▶ _About this exercise_
Starting with the line that contains "Select the fifth", set down each line through the end of the entries below, exactly and with nothing added.
--- Dataset content Enclosed Below ---
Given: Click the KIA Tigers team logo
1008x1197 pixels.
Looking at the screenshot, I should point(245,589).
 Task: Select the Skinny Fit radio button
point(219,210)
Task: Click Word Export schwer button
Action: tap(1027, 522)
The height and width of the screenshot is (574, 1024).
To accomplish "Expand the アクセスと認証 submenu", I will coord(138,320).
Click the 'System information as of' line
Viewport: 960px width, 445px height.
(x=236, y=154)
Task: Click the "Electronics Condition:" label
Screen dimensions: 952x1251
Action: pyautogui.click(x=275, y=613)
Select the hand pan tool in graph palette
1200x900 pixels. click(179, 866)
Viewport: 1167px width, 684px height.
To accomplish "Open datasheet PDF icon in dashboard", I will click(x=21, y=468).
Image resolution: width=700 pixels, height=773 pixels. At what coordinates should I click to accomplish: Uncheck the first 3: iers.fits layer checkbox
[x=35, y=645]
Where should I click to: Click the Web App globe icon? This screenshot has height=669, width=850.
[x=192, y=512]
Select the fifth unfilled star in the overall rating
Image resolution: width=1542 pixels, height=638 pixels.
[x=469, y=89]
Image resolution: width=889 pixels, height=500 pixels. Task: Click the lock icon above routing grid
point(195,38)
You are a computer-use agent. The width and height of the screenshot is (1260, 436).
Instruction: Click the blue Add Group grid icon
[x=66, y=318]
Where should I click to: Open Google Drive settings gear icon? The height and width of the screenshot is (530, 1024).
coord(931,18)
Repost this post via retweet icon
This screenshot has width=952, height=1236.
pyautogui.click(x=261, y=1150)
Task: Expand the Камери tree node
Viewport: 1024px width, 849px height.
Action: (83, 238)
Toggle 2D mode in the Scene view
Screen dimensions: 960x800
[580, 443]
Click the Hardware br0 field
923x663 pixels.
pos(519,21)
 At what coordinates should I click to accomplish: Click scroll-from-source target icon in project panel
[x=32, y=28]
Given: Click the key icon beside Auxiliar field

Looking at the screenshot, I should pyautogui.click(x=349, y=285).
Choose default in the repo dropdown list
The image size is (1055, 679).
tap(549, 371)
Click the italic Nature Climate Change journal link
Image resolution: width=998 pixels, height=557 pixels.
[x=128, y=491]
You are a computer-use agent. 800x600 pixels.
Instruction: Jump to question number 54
--- End of Enclosed Dataset content ---
▶ _Solution to this problem_
Select the fifth unfilled star in the overall rating
Image resolution: width=1542 pixels, height=638 pixels.
[x=469, y=89]
Image resolution: width=889 pixels, height=500 pixels. Task: Click the lock icon above routing grid
point(195,38)
You are a computer-use agent. The width and height of the screenshot is (1260, 436).
Instruction: Click the blue Add Group grid icon
[x=66, y=318]
Where should I click to: Open Google Drive settings gear icon? The height and width of the screenshot is (530, 1024).
coord(931,18)
Repost this post via retweet icon
This screenshot has width=952, height=1236.
pyautogui.click(x=261, y=1150)
Task: Expand the Камери tree node
Viewport: 1024px width, 849px height.
Action: (83, 238)
Toggle 2D mode in the Scene view
Screen dimensions: 960x800
[580, 443]
Click the Hardware br0 field
923x663 pixels.
pos(519,21)
 At what coordinates should I click to accomplish: Click scroll-from-source target icon in project panel
[x=32, y=28]
Given: Click the key icon beside Auxiliar field

Looking at the screenshot, I should pyautogui.click(x=349, y=285).
Choose default in the repo dropdown list
The image size is (1055, 679).
tap(549, 371)
Click the italic Nature Climate Change journal link
Image resolution: width=998 pixels, height=557 pixels.
[x=128, y=491]
You are a computer-use agent. 800x600 pixels.
Instruction: Jump to question number 54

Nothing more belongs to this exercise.